Exercise:
Retrieve each line that contains the word "agent" from the entries below.
·····
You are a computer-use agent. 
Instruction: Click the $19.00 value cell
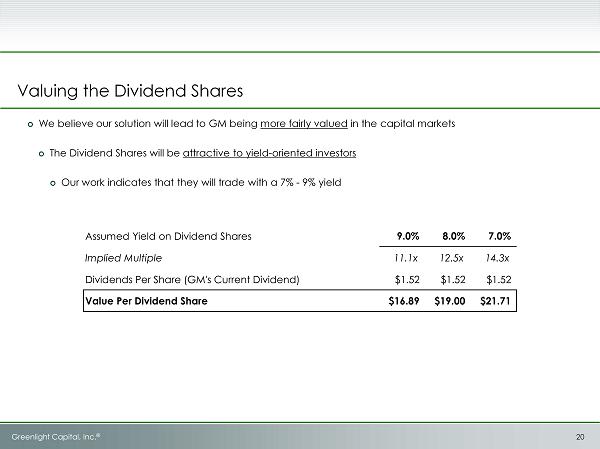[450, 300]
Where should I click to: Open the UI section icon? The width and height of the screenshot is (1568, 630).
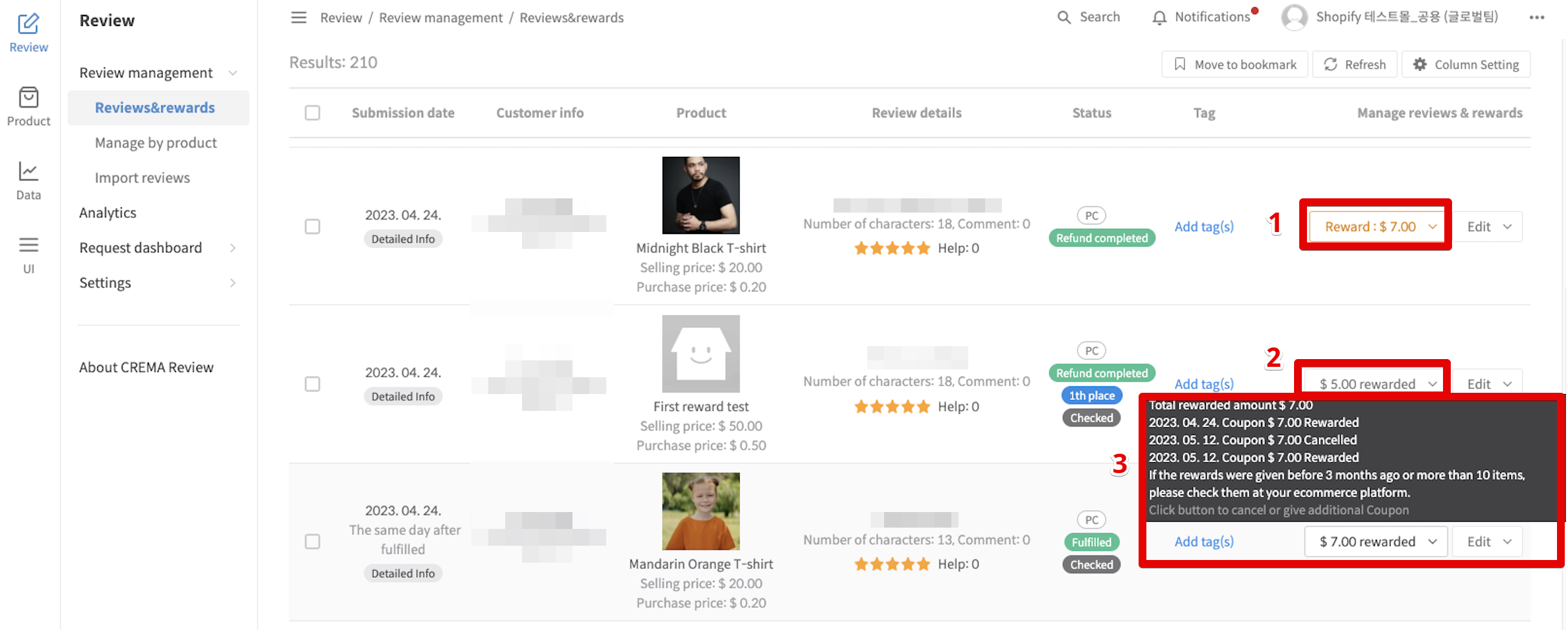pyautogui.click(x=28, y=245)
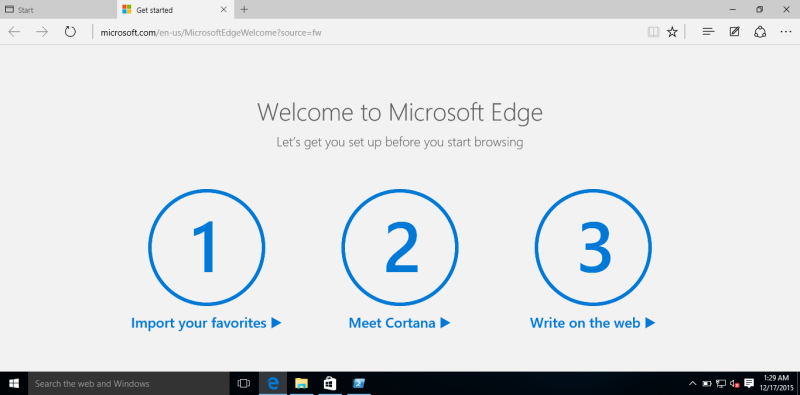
·····
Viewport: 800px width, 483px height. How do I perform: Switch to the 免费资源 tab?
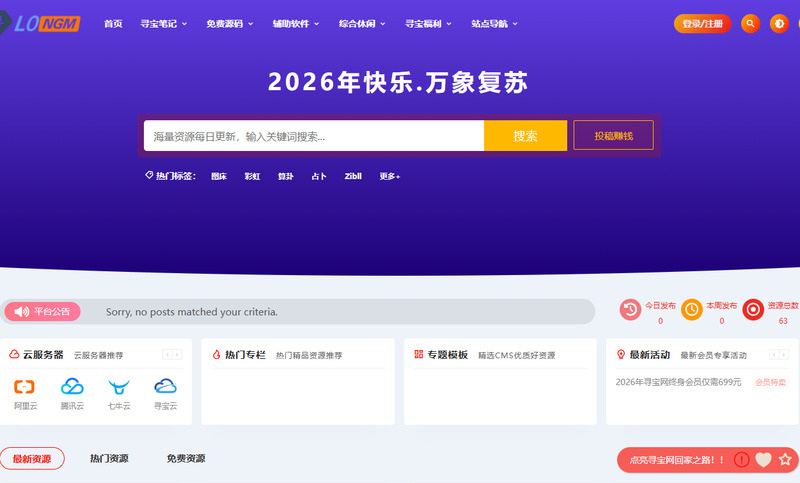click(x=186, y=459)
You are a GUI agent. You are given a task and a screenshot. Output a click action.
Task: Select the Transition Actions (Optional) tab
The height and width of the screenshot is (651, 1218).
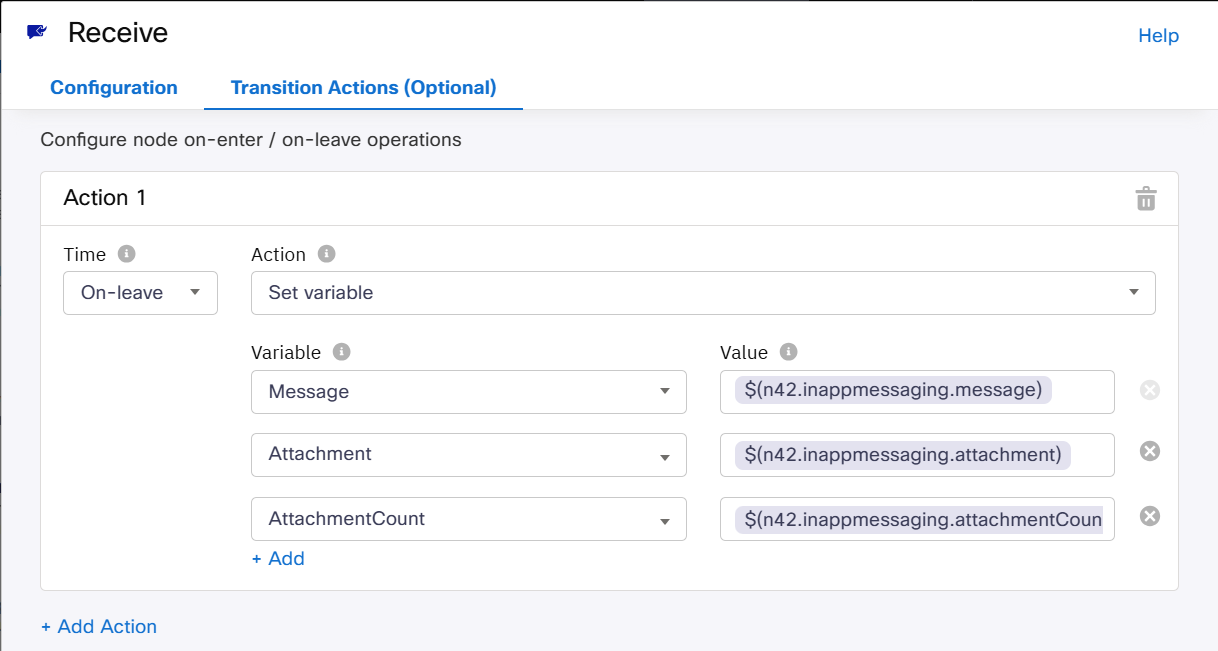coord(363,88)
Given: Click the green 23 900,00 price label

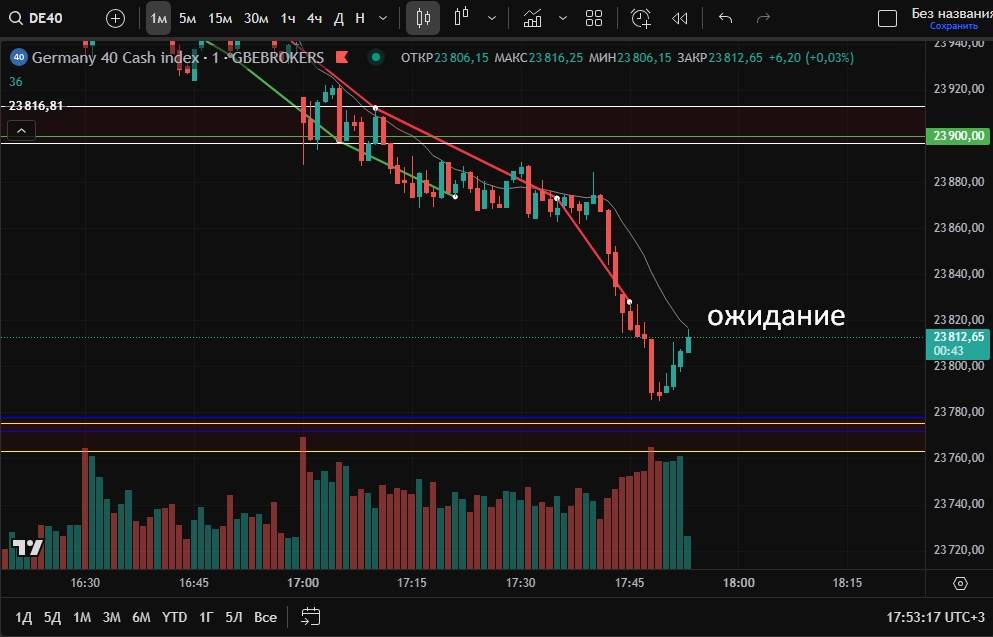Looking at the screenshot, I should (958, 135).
·····
Task response:
You are a computer-use agent. 
You are a GUI agent. You are given a task and a screenshot. Output a click action.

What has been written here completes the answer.